> _Your goal_
Look below for the line holding "Open the question mark help widget" and the line holding "Task: Click the MOTD tag badge". Transcribe exactly those lines and all lines between them, nothing more.

> _Data listing_
Start of Block

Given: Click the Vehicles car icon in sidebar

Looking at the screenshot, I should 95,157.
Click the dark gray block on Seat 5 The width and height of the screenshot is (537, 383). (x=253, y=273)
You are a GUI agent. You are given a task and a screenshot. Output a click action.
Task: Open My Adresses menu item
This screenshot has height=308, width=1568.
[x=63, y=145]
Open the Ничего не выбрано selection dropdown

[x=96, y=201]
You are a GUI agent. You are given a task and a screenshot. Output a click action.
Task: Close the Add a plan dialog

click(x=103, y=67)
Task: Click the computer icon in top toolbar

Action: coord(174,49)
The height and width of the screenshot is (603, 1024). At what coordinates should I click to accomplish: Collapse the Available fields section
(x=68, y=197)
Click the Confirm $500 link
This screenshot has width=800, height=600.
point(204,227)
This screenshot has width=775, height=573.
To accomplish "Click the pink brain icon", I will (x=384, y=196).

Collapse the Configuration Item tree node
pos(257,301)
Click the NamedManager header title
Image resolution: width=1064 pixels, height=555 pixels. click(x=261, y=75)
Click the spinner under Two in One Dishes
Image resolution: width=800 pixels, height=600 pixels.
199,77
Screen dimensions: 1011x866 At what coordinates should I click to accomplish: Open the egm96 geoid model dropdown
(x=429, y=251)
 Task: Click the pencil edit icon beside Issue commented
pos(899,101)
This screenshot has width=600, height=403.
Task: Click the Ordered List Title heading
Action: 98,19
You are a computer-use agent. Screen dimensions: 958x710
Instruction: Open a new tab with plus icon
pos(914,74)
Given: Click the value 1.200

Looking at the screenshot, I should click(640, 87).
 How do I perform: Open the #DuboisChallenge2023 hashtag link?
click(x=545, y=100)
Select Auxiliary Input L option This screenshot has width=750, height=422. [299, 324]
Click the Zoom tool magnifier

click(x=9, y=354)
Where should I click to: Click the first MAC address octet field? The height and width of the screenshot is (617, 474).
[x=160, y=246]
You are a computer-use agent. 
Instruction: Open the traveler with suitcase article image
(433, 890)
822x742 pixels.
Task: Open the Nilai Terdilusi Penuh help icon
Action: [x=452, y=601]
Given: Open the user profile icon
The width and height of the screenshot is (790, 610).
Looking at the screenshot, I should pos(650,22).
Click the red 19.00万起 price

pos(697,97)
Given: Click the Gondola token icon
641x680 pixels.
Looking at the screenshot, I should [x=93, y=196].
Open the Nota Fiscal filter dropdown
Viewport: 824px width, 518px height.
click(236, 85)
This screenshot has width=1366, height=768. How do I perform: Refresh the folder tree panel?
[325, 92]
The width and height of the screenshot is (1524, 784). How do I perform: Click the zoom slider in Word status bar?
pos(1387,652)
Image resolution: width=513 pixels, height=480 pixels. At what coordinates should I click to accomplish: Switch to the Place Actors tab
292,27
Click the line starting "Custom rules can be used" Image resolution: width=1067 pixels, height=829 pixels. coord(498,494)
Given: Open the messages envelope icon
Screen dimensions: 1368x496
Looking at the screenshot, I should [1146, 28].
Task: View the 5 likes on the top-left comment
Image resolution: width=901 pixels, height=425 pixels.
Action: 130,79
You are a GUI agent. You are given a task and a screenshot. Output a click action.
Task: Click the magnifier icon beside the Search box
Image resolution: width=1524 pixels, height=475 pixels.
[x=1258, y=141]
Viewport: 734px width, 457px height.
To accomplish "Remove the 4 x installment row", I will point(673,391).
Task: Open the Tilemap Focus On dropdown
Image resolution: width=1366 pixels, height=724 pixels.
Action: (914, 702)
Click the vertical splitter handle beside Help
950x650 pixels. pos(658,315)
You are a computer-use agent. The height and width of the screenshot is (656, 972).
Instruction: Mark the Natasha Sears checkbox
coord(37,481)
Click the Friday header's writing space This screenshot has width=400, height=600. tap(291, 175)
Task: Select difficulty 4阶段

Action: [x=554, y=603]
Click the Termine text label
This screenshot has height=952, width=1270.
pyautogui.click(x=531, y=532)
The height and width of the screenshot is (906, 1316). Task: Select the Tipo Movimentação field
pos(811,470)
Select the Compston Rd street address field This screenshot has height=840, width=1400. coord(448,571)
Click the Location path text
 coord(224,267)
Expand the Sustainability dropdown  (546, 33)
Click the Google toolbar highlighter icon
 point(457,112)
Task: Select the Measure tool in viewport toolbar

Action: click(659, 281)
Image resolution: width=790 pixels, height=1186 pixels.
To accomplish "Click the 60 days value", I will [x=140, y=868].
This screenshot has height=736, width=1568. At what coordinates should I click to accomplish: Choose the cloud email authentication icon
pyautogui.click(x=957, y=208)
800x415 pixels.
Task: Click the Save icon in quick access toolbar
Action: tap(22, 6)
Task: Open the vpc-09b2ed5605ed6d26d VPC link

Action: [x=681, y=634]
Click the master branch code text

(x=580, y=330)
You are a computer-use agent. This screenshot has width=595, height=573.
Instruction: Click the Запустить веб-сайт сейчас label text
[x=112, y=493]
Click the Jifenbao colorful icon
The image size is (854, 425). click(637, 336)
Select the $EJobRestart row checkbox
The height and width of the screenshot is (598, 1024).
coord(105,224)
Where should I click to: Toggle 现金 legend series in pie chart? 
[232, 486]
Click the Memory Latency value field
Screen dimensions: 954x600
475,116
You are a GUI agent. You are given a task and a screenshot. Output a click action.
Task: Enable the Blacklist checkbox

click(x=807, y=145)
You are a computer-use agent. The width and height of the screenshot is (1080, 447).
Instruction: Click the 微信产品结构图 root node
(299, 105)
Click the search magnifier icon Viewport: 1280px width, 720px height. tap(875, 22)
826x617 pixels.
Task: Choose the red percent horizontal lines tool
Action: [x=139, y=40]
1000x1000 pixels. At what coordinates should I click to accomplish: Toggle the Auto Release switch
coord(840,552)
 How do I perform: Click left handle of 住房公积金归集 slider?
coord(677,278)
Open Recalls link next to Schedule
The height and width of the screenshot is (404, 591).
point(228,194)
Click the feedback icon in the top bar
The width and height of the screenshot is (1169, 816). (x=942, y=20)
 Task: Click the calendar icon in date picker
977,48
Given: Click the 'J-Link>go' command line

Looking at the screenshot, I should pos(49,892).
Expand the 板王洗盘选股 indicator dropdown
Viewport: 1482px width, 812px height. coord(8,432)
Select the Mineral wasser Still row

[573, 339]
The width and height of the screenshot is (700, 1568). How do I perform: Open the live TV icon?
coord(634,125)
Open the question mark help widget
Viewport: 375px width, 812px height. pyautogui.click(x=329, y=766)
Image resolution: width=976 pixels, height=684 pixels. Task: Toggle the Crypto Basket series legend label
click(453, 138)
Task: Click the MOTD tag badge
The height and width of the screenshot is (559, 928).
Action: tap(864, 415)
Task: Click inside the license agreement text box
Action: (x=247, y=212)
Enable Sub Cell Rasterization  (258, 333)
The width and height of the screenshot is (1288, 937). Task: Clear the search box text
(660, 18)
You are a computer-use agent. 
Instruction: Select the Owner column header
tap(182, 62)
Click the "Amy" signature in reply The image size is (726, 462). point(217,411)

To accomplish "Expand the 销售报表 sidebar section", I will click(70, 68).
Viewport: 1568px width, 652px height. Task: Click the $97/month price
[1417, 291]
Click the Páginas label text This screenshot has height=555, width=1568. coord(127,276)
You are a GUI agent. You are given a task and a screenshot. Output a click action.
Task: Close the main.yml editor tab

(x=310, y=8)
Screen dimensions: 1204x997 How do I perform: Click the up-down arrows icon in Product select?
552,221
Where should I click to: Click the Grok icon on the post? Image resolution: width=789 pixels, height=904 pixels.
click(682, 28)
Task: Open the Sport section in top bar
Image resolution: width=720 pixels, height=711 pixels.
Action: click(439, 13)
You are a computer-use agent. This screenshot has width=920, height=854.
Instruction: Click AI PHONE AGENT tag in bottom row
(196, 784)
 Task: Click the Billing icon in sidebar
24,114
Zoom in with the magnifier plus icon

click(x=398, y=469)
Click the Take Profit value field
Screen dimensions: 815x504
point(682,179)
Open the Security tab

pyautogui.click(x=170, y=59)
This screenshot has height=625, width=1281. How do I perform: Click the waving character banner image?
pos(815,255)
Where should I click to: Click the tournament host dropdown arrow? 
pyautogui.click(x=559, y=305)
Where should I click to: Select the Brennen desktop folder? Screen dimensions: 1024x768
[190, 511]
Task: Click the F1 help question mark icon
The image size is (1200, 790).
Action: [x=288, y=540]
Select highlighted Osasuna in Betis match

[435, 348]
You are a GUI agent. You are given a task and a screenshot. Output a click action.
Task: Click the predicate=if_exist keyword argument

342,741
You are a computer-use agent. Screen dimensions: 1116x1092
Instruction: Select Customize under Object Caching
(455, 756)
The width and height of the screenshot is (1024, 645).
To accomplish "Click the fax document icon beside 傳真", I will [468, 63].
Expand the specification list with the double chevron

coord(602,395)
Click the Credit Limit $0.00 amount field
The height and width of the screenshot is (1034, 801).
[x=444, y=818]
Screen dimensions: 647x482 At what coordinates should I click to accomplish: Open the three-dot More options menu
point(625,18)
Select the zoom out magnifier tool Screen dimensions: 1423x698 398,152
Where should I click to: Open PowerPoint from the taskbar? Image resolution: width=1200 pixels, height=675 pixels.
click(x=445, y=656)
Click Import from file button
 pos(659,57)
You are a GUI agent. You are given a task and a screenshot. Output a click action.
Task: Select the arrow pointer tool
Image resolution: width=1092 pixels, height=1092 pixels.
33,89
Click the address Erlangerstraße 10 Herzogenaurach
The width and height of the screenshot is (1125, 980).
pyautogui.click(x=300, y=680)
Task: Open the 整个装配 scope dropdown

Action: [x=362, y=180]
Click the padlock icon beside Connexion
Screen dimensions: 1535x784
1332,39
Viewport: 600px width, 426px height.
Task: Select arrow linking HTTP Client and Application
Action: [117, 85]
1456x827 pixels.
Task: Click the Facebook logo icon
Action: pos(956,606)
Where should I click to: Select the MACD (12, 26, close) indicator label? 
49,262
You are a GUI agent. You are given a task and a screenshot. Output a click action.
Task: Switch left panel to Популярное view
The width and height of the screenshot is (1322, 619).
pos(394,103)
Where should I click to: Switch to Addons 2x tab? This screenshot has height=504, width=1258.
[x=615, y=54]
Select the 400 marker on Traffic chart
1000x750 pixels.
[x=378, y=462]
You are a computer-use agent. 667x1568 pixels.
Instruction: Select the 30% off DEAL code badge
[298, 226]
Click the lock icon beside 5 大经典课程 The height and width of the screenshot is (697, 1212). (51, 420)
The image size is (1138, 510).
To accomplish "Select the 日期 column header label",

End of Block

> _Solution below_
Open the question mark help widget
Viewport: 375px width, 812px height. pyautogui.click(x=329, y=766)
Image resolution: width=976 pixels, height=684 pixels. Task: Toggle the Crypto Basket series legend label
click(453, 138)
Task: Click the MOTD tag badge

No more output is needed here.